• Saturday 26th September 2020

Remembering The Women Of Balochistan By Sanaullah Baloch

Women are discri­minate­d agains­t in the countr­y at large, but in Baloch­istan they are discri­minate­d by the state.

The ongoing dirty war in Balochistan has affected society at all levels. Women – mothers, sisters and daughters – are particularly affected because of the magnitude of the so-called ‘missing persons’ issue. Hundreds of men – fathers, husbands and sons – have gone missing, presumably abducted, killed and dumped on roadsides in the province.

However, some tearless Baloch women are bravely pushing the cultural and traditional barriers and campaigning for justice and truth, taking part in sit-in camps outside the Quetta and Karachi press clubs and sometimes on Islamabad’s “Constitution” avenue.

Politically conscious and culturally well endowed, resource-rich Balochistan is Pakistan’s least-developed province with a high rate of maternal mortality, female illiteracy, unemployment and gender disparity. Inflexible social customs and practices are widely blamed for the plight of Baloch women but the reasons are different and have more to do with state-sponsored discrimination against women in the province.

Islamabad has always tried to blame the Baloch themselves for their appalling state. However, facts and findings on health, education, communication, political empowerment and economic development clearly indicate that human development in Balochistan has been deliberately ignored by successive central governments – so, to blame the Baloch themselves is not entirely correct.

Women are discriminated against in the country at large, but in Balochistan they are discriminated by the state. They have no access to enabling opportunities, required for empowering women in any modern and civilised society. Discriminatory policies are not only resulting in slowdown of gender empowerment but effecting the overall social and economic development process.
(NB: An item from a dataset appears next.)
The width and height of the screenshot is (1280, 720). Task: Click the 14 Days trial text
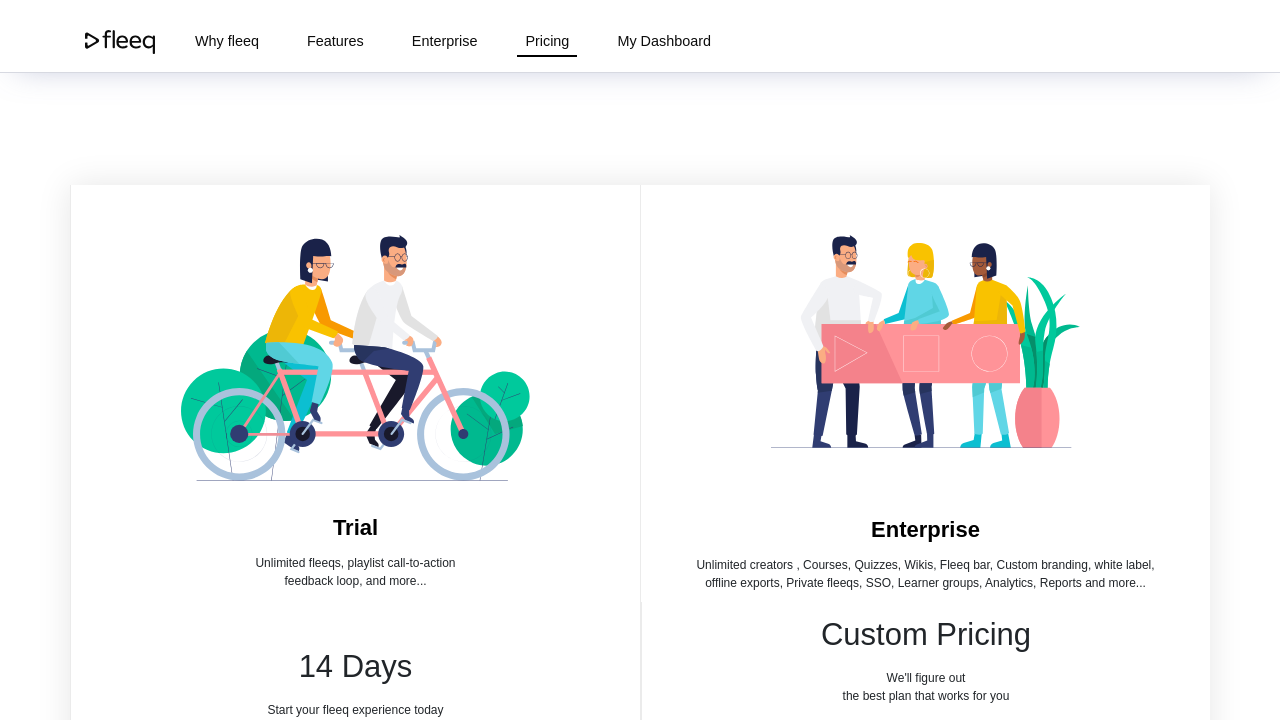[355, 667]
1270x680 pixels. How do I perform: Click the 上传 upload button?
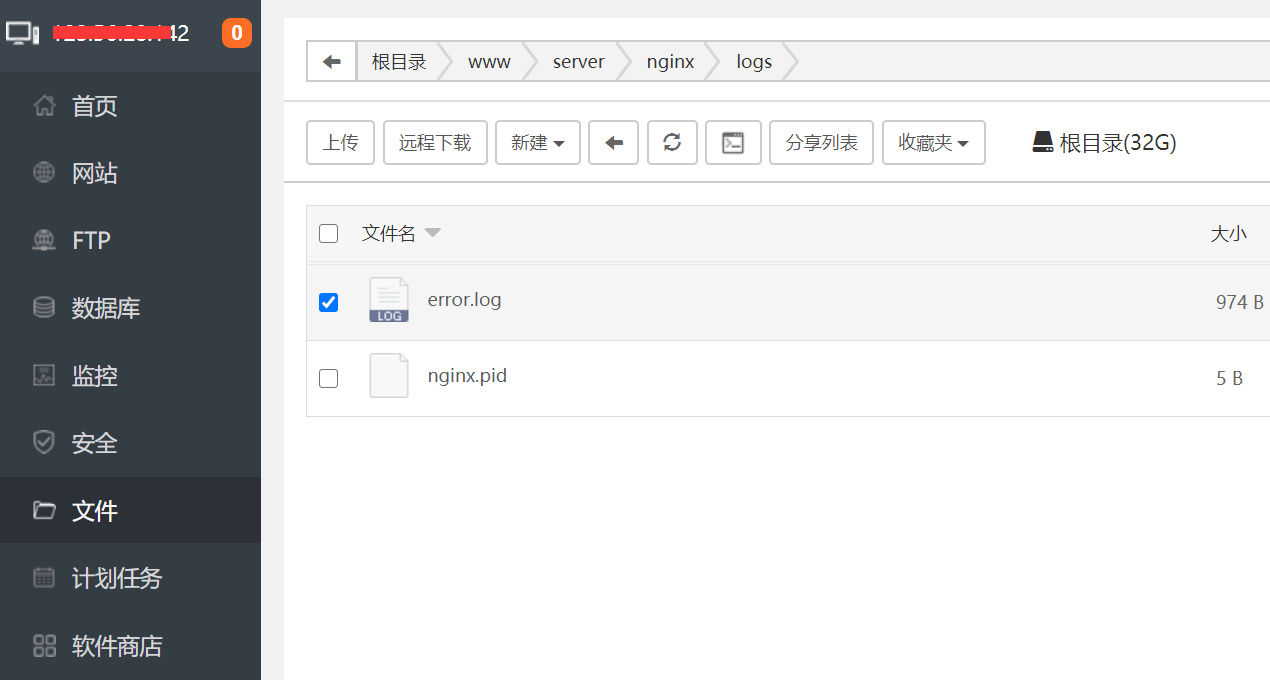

The most devastating consequence of underdevelopment in any society is a high fatality rate. As a separate region, Balochistan has among the highest infant and maternal mortality rates of many underdeveloped Asian and African countries. For example, the maternal mortality rate for Karachi is 281 per 100,000 lives birth compared to 750 for rural Balochistan. The increasing rate of preventable maternal mortality is a symptom of larger social injustice.